What to work on:
Exclude the images, then return every line below exactly as written.

Saved entries:

--

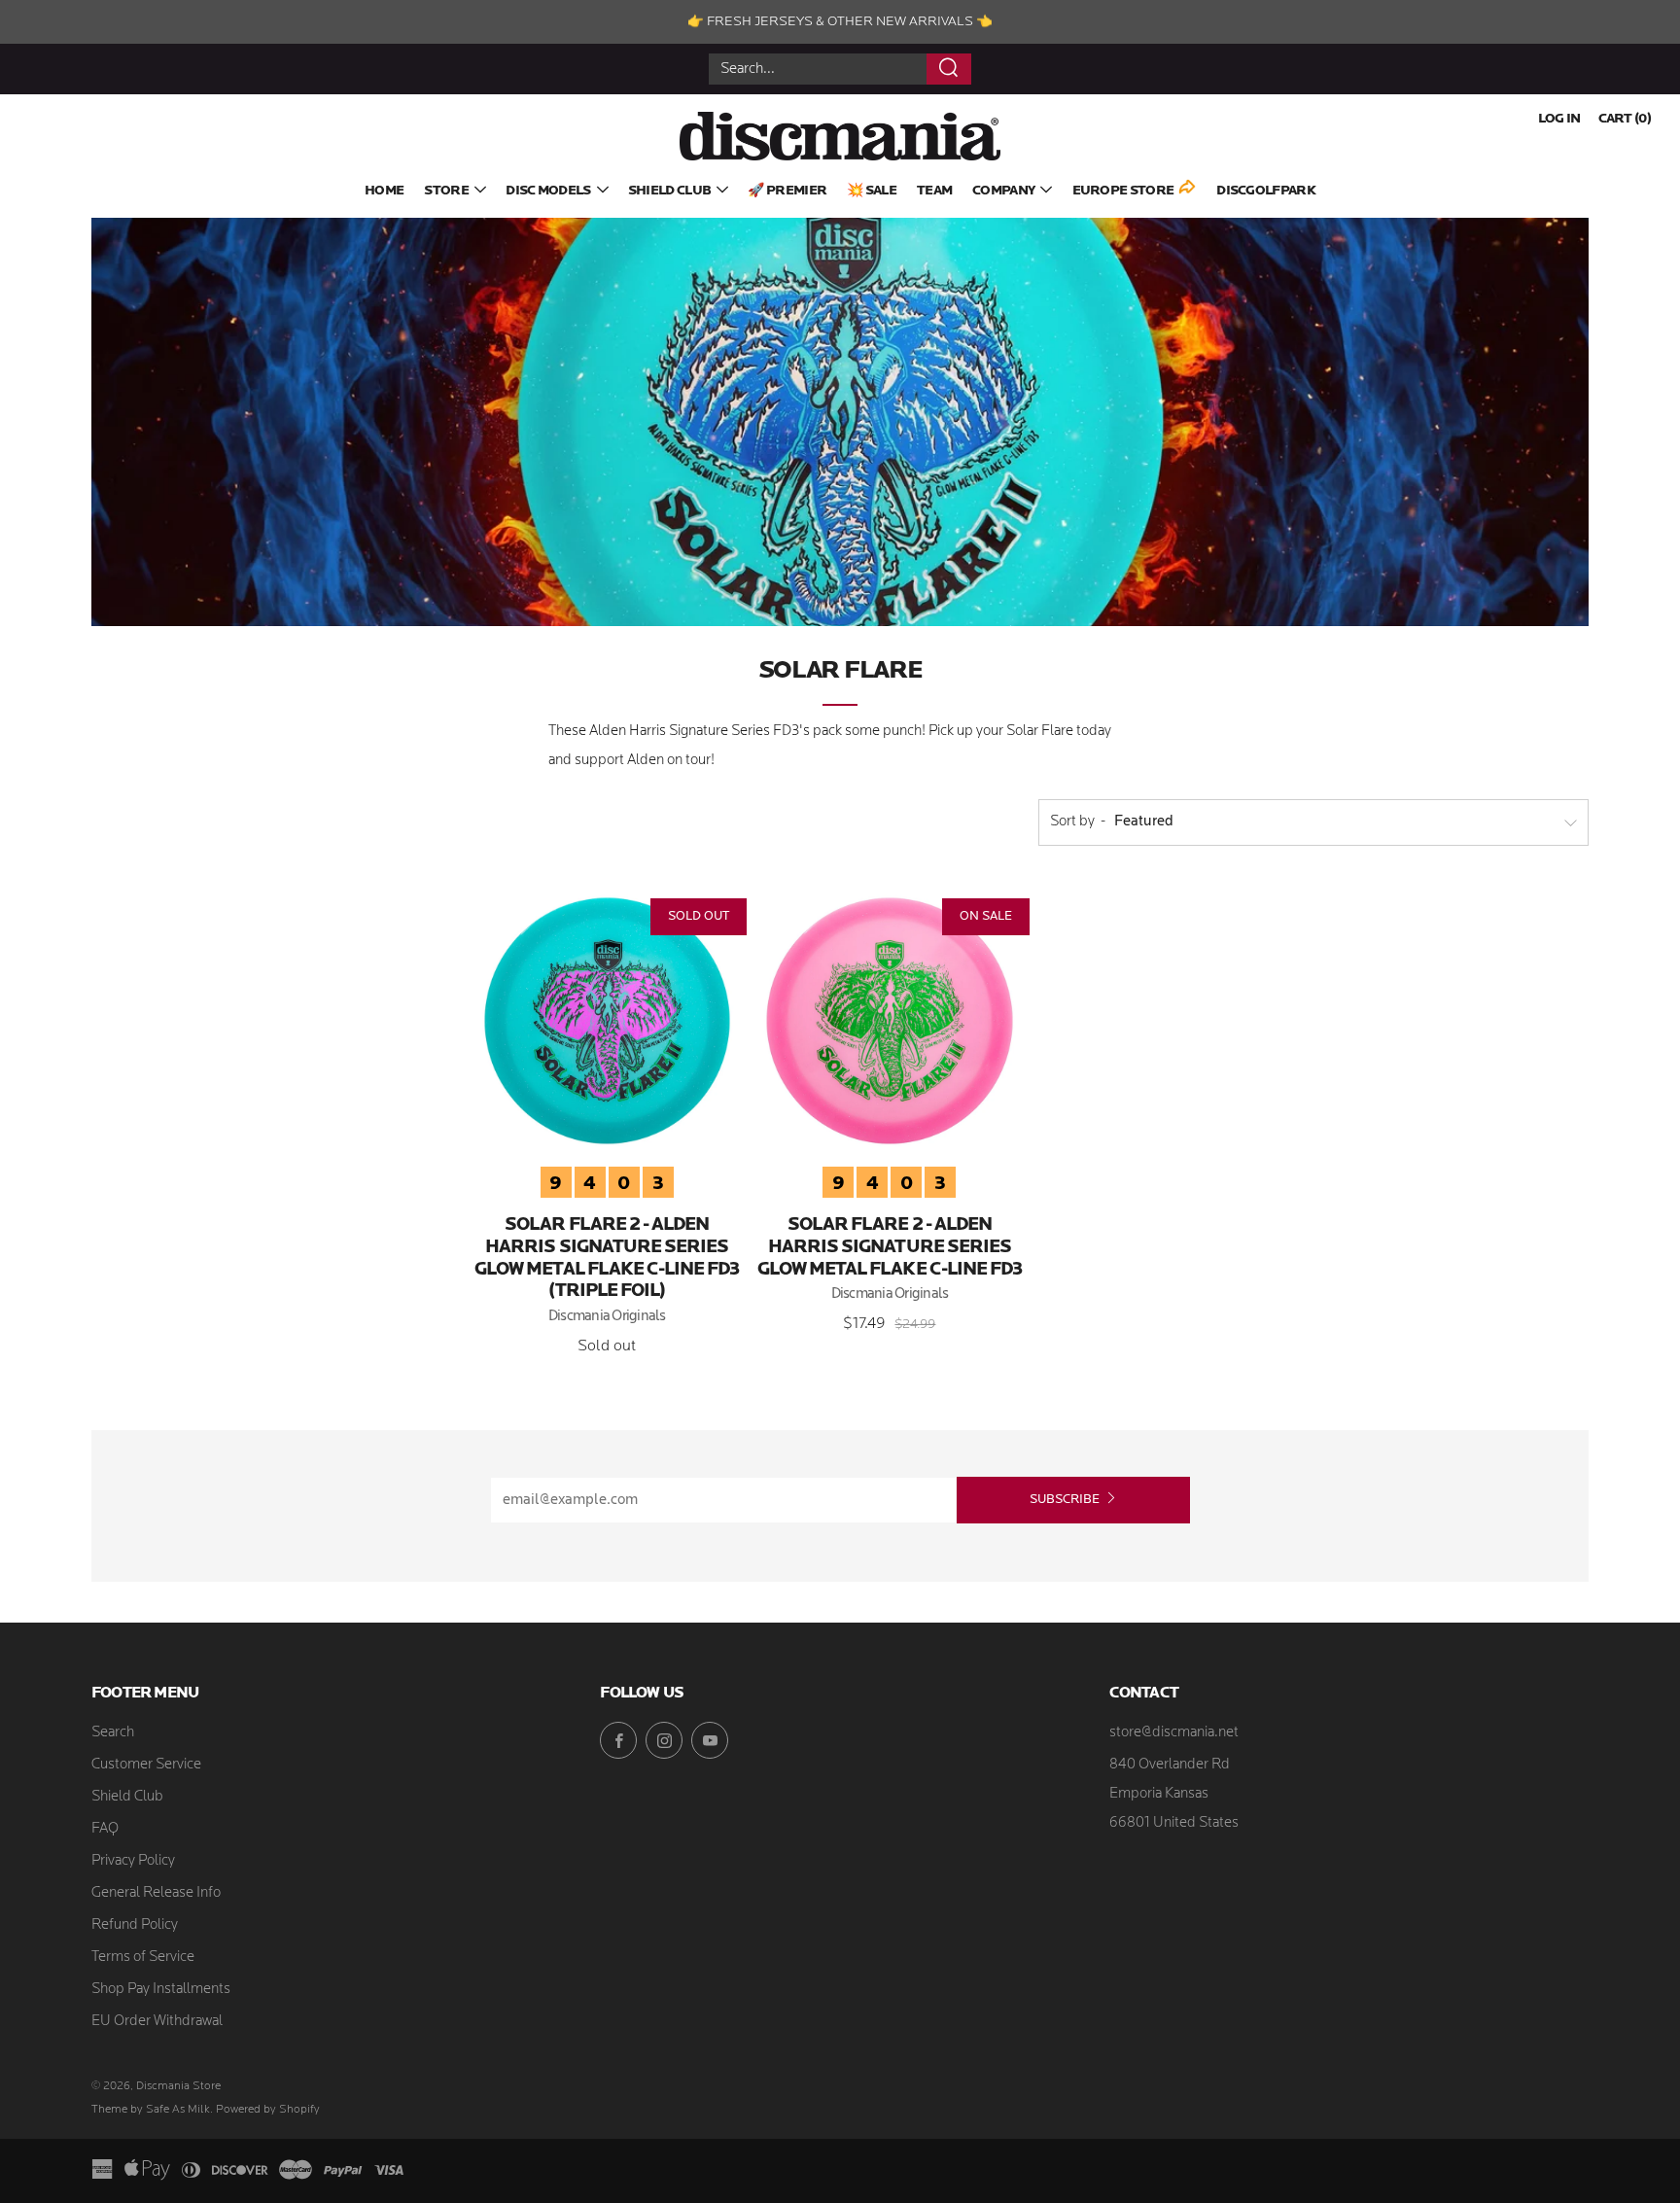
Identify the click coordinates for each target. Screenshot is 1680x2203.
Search (112, 1733)
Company (1003, 191)
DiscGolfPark (1265, 191)
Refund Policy (134, 1925)
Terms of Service (142, 1957)
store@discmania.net (1174, 1733)
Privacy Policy (133, 1861)
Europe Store (1123, 191)
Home (384, 191)
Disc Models (548, 191)
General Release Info (156, 1893)
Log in (1559, 119)
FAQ (105, 1829)
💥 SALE (871, 191)
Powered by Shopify (268, 2110)
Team (934, 191)
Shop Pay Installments (160, 1989)
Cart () (1624, 119)
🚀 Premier (787, 191)
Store (446, 191)
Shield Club (669, 191)
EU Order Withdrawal (157, 2021)
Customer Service (146, 1765)
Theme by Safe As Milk (150, 2110)
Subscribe (1065, 1499)
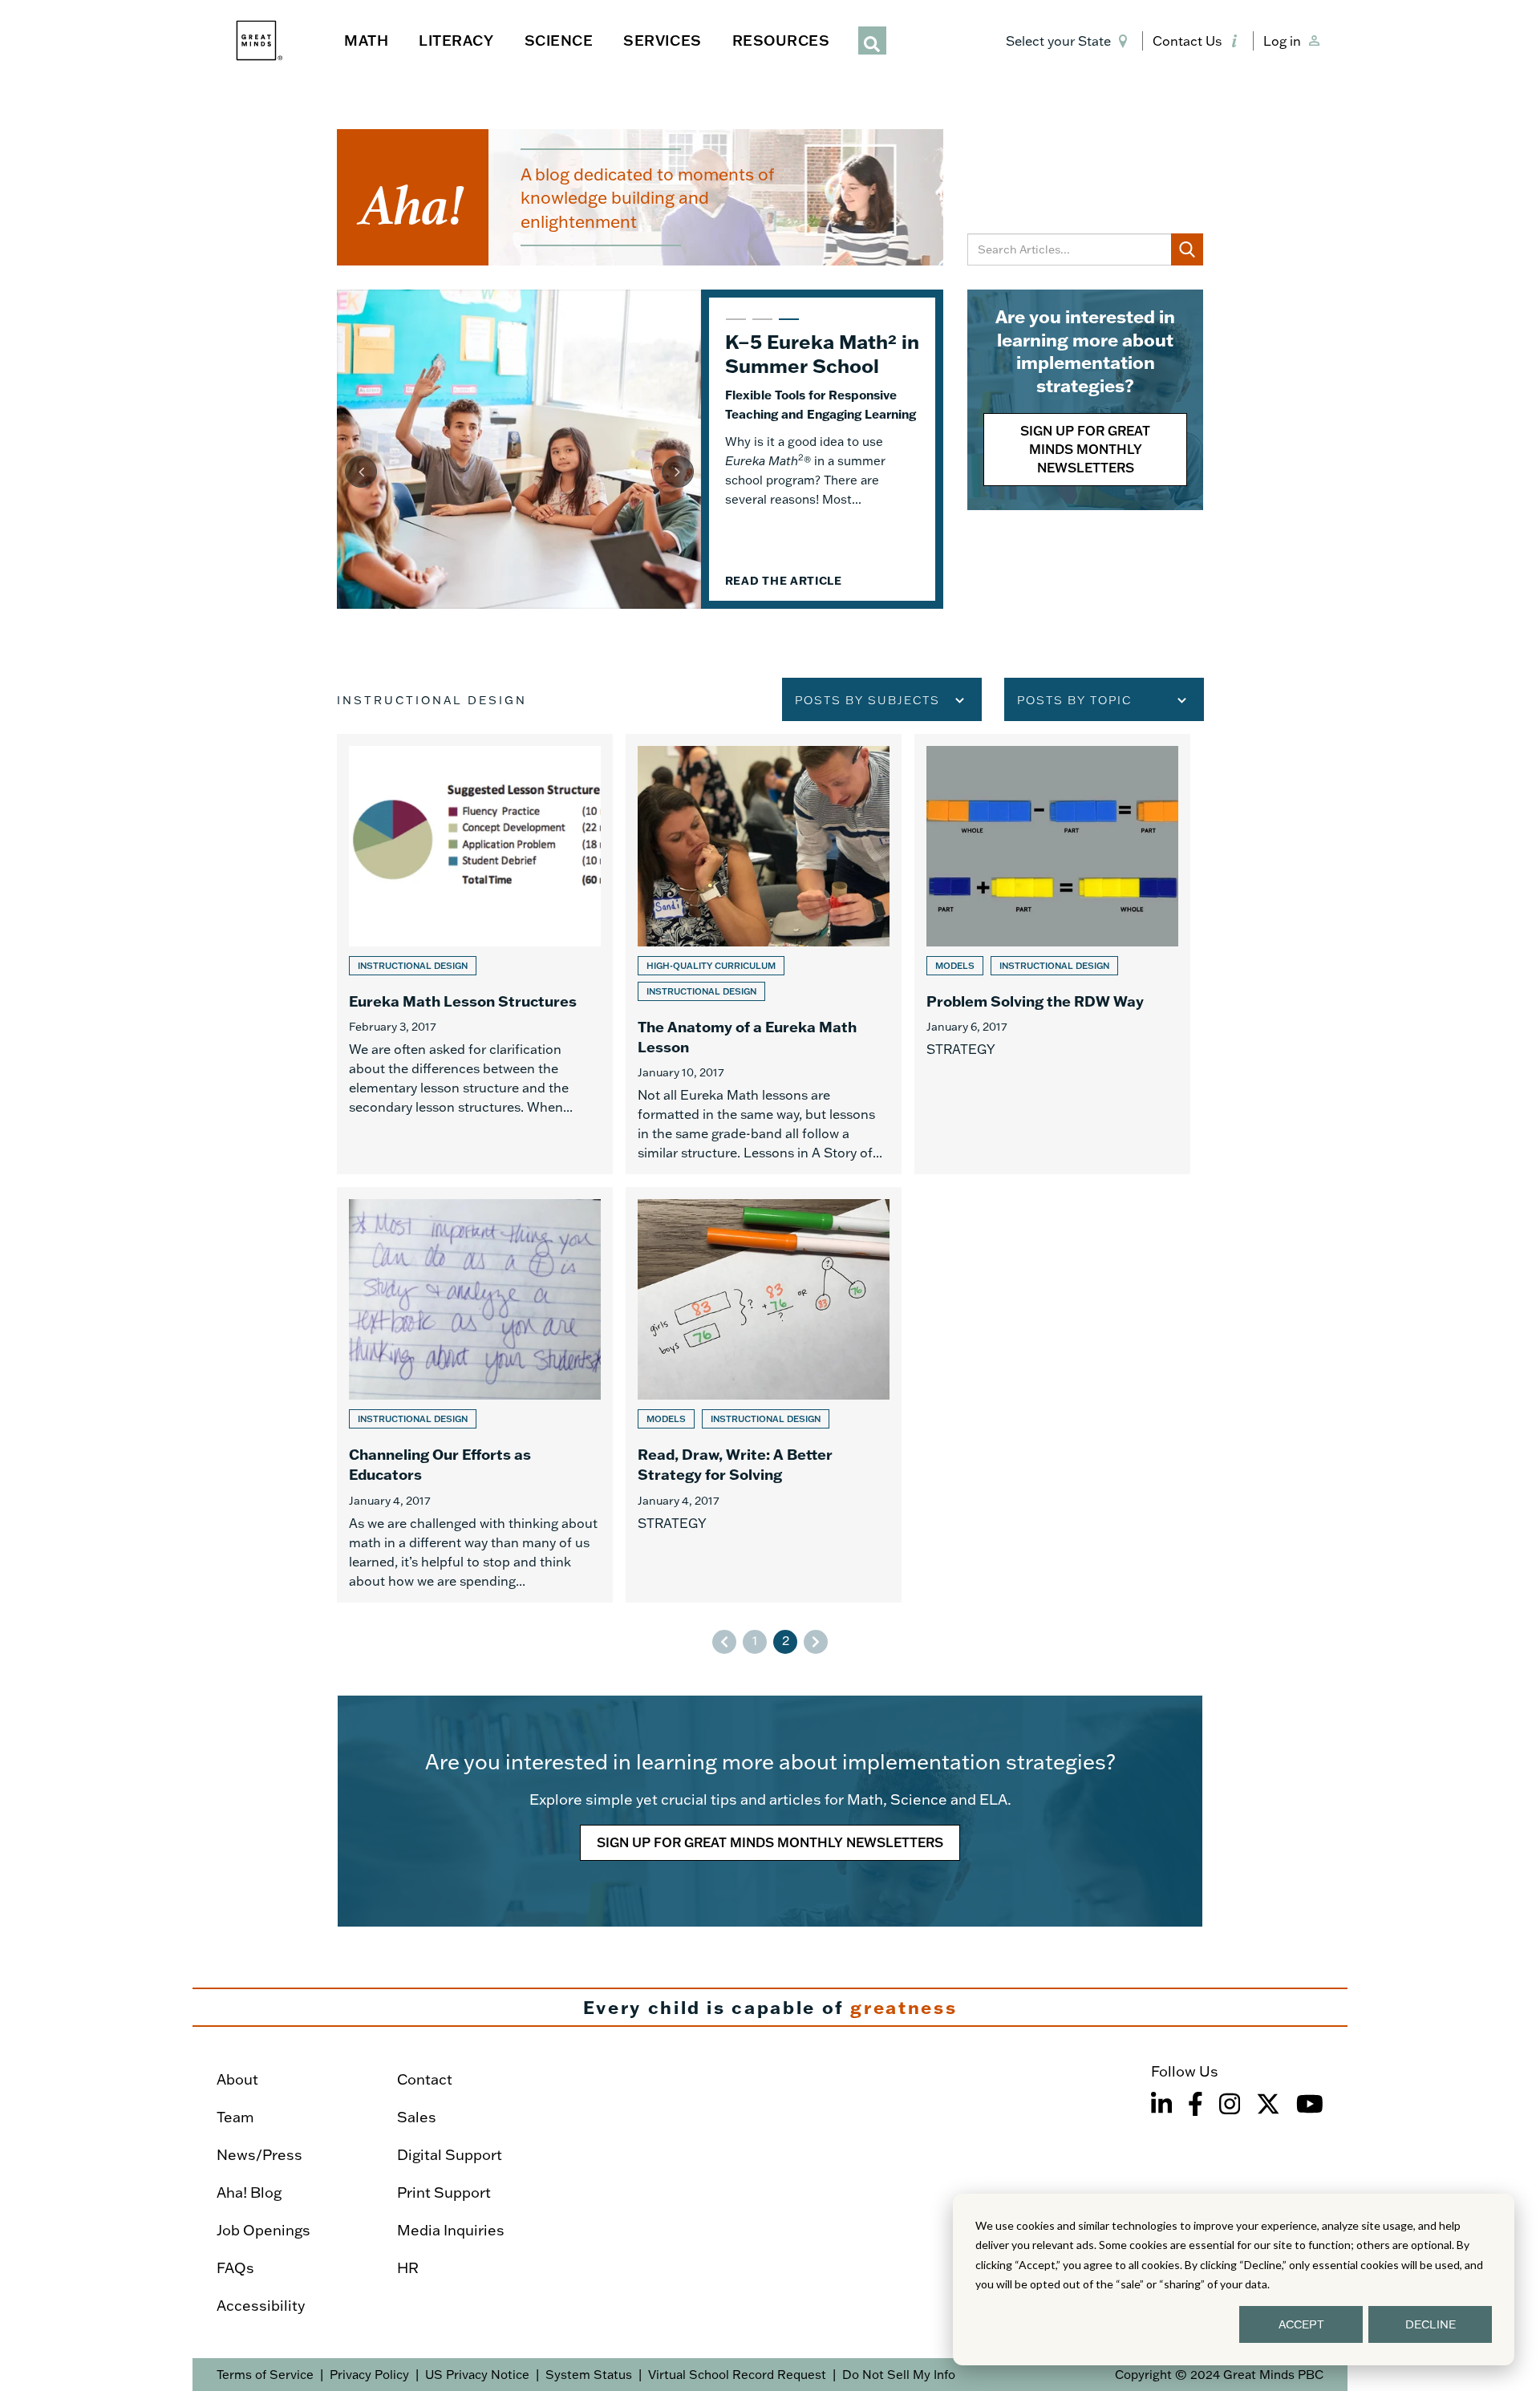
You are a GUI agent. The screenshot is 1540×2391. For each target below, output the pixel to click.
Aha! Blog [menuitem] (249, 2192)
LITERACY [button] (456, 40)
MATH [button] (366, 40)
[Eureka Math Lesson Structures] (475, 954)
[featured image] (519, 449)
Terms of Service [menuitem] (265, 2374)
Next (678, 472)
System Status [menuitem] (588, 2374)
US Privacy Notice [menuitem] (477, 2374)
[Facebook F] (1195, 2104)
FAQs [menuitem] (235, 2268)
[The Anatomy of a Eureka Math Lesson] (764, 954)
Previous (361, 472)
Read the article (783, 625)
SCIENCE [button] (559, 40)
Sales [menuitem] (416, 2117)
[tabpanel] (640, 449)
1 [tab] (734, 326)
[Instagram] (1229, 2104)
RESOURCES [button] (781, 40)
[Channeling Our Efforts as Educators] (475, 1394)
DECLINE (1430, 2324)
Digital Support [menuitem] (449, 2155)
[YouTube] (1309, 2104)
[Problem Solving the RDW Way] (1052, 954)
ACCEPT (1301, 2324)
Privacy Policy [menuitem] (369, 2374)
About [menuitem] (237, 2079)
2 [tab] (760, 326)
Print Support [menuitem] (444, 2192)
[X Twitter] (1268, 2104)
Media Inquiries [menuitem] (451, 2230)
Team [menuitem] (235, 2117)
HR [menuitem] (408, 2268)
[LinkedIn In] (1161, 2104)
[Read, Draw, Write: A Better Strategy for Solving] (764, 1394)
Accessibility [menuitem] (261, 2305)
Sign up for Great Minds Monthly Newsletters (1085, 449)
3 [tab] (787, 326)
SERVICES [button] (662, 40)
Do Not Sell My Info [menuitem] (898, 2374)
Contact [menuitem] (424, 2079)
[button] (1069, 41)
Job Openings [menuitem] (263, 2230)
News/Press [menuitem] (259, 2155)
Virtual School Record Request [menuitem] (737, 2374)
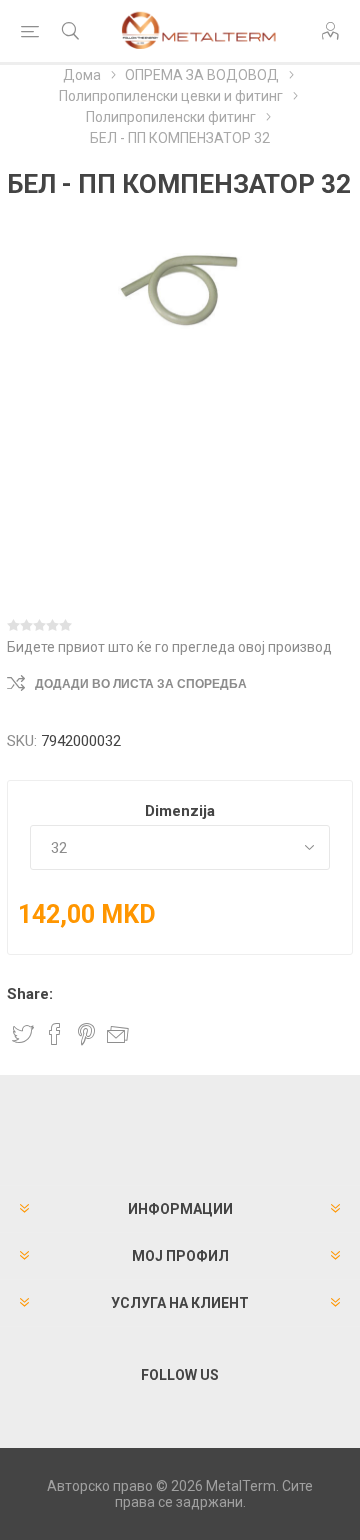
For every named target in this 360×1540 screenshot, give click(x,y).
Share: (30, 994)
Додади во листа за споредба (141, 684)
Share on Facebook (55, 1034)
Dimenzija (180, 811)
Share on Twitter (23, 1034)
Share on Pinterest (86, 1034)
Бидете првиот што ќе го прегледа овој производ (169, 647)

--

Response to the exercise:
Identify the click coordinates for each target. Screenshot is 1680x2203.
Search (112, 1733)
Company (1003, 191)
DiscGolfPark (1265, 191)
Refund Policy (134, 1925)
Terms of Service (142, 1957)
store@discmania.net (1174, 1733)
Privacy Policy (133, 1861)
Europe Store (1123, 191)
Home (384, 191)
Disc Models (548, 191)
General Release Info (156, 1893)
Log in (1559, 119)
FAQ (105, 1829)
💥 SALE (871, 191)
Powered by Shopify (268, 2110)
Team (934, 191)
Shop Pay Installments (160, 1989)
Cart () (1624, 119)
🚀 Premier (787, 191)
Store (446, 191)
Shield Club (669, 191)
EU Order Withdrawal (157, 2021)
Customer Service (146, 1765)
Theme by Safe As Milk (150, 2110)
Subscribe (1065, 1499)
You are a GUI agent. The screenshot is 1540×2391. For each target below, output the pixel to click.
Aha! Blog [menuitem] (249, 2192)
LITERACY [button] (456, 40)
MATH [button] (366, 40)
[Eureka Math Lesson Structures] (475, 954)
[featured image] (519, 449)
Terms of Service [menuitem] (265, 2374)
Next (678, 472)
System Status [menuitem] (588, 2374)
US Privacy Notice [menuitem] (477, 2374)
[Facebook F] (1195, 2104)
FAQs [menuitem] (235, 2268)
[The Anatomy of a Eureka Math Lesson] (764, 954)
Previous (361, 472)
Read the article (783, 625)
SCIENCE [button] (559, 40)
Sales [menuitem] (416, 2117)
[tabpanel] (640, 449)
1 [tab] (734, 326)
[Instagram] (1229, 2104)
RESOURCES [button] (781, 40)
[Channeling Our Efforts as Educators] (475, 1394)
DECLINE (1430, 2324)
Digital Support [menuitem] (449, 2155)
[YouTube] (1309, 2104)
[Problem Solving the RDW Way] (1052, 954)
ACCEPT (1301, 2324)
Privacy Policy [menuitem] (369, 2374)
About [menuitem] (237, 2079)
2 [tab] (760, 326)
Print Support [menuitem] (444, 2192)
[X Twitter] (1268, 2104)
Media Inquiries [menuitem] (451, 2230)
Team [menuitem] (235, 2117)
HR [menuitem] (408, 2268)
[LinkedIn In] (1161, 2104)
[Read, Draw, Write: A Better Strategy for Solving] (764, 1394)
Accessibility [menuitem] (261, 2305)
Sign up for Great Minds Monthly Newsletters (1085, 449)
3 [tab] (787, 326)
SERVICES [button] (662, 40)
Do Not Sell My Info [menuitem] (898, 2374)
Contact [menuitem] (424, 2079)
[button] (1069, 41)
Job Openings [menuitem] (263, 2230)
News/Press [menuitem] (259, 2155)
Virtual School Record Request [menuitem] (737, 2374)
For every named target in this 360×1540 screenshot, give click(x,y).
Share: (30, 994)
Додади во листа за споредба (141, 684)
Share on Facebook (55, 1034)
Dimenzija (180, 811)
Share on Twitter (23, 1034)
Share on Pinterest (86, 1034)
Бидете првиот што ќе го прегледа овој производ (169, 647)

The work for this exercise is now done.